When the -f flag is specified, re2c generates a scanner that can store its current state, return to the caller, and later resume operations exactly where it left off.

The default operation of re2c is a “pull” model, where the scanner asks for extra input whenever it needs it. However, this mode of operation assumes that the scanner is the “owner” the parsing loop, and that may not always be convenient.

Typically, if there is a preprocessor ahead of the scanner in the stream, or for that matter any other procedural source of data, the scanner cannot “ask” for more data unless both scanner and source live in a separate threads.

The -f flag is useful for just this situation: it lets users design scanners that work in a “push” model, i.e. where data is fed to the scanner chunk by chunk. When the scanner runs out of data to consume, it just stores its state, and return to the caller. When more input data is fed to the scanner, it resumes operations exactly where it left off.

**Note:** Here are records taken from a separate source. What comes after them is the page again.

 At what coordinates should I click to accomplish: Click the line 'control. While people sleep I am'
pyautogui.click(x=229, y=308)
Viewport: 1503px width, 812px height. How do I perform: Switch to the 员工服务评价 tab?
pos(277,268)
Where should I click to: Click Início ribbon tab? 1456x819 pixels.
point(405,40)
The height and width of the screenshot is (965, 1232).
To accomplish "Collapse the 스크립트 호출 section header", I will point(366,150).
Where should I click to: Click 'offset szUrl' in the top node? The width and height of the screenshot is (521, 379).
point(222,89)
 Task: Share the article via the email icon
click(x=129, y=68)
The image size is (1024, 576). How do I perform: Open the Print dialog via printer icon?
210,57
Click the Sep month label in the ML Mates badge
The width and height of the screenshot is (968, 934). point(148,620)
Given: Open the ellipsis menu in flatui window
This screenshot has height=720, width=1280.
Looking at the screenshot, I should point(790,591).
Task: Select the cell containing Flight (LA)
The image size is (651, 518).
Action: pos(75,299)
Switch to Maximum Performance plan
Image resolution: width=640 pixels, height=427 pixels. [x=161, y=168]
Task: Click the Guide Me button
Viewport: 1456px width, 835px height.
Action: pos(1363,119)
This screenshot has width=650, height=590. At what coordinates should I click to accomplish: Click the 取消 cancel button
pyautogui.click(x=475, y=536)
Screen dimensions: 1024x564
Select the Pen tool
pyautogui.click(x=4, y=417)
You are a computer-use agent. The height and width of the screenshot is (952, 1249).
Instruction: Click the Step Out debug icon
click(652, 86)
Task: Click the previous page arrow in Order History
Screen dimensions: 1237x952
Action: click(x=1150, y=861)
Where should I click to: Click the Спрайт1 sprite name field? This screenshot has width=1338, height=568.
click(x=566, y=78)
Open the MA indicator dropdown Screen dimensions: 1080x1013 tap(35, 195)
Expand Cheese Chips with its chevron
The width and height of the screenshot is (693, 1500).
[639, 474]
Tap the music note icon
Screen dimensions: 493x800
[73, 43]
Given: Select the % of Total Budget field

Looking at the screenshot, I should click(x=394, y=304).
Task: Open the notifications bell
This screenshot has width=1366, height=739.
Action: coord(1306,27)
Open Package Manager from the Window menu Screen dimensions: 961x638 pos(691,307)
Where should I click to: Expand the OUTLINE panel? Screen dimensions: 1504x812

Changes needed compared to the “pull” model:

  • User has to supply macros YYSETSTATE () and YYGETSTATE (state).
  • The -f option inhibits declaration of yych and yyaccept. So the user has to declare these. Also the user has to save and restore these. In the example examples/push_model/push.re these are declared as fields of the (C++) class of which the scanner is a method, so they do not need to be saved/restored explicitly. For C they could e.g. be made macros that select fields from a structure passed in as parameter. Alternatively, they could be declared as local variables, saved with YYFILL (n) when it decides to return and restored at entry to the function. Also, it could be more efficient to save the state from YYFILL (n) because YYSETSTATE (state) is called unconditionally. YYFILL (n) however does not get state as parameter, so we would have to store state in a local variable by YYSETSTATE (state).
  • Modify YYFILL (n) to return (from the function calling it) if more input is needed.
  • Modify caller to recognise if more input is needed and respond appropriately.
  • The generated code will contain a switch block that is used to restores the last state by jumping behind the corrspoding YYFILL (n) call. This code is automatically generated in the epilog of the first /*!re2c */ block. It is possible to trigger generation of the YYGETSTATE () block earlier by placing a /*!getstate:re2c*/ comment. This is especially useful when the scanner code should be wrapped inside a loop.

Please see examples/push_model/push.re for “push” model scanner. The generated code can be tweaked using inplace configurations state:abort and state:nextlabel.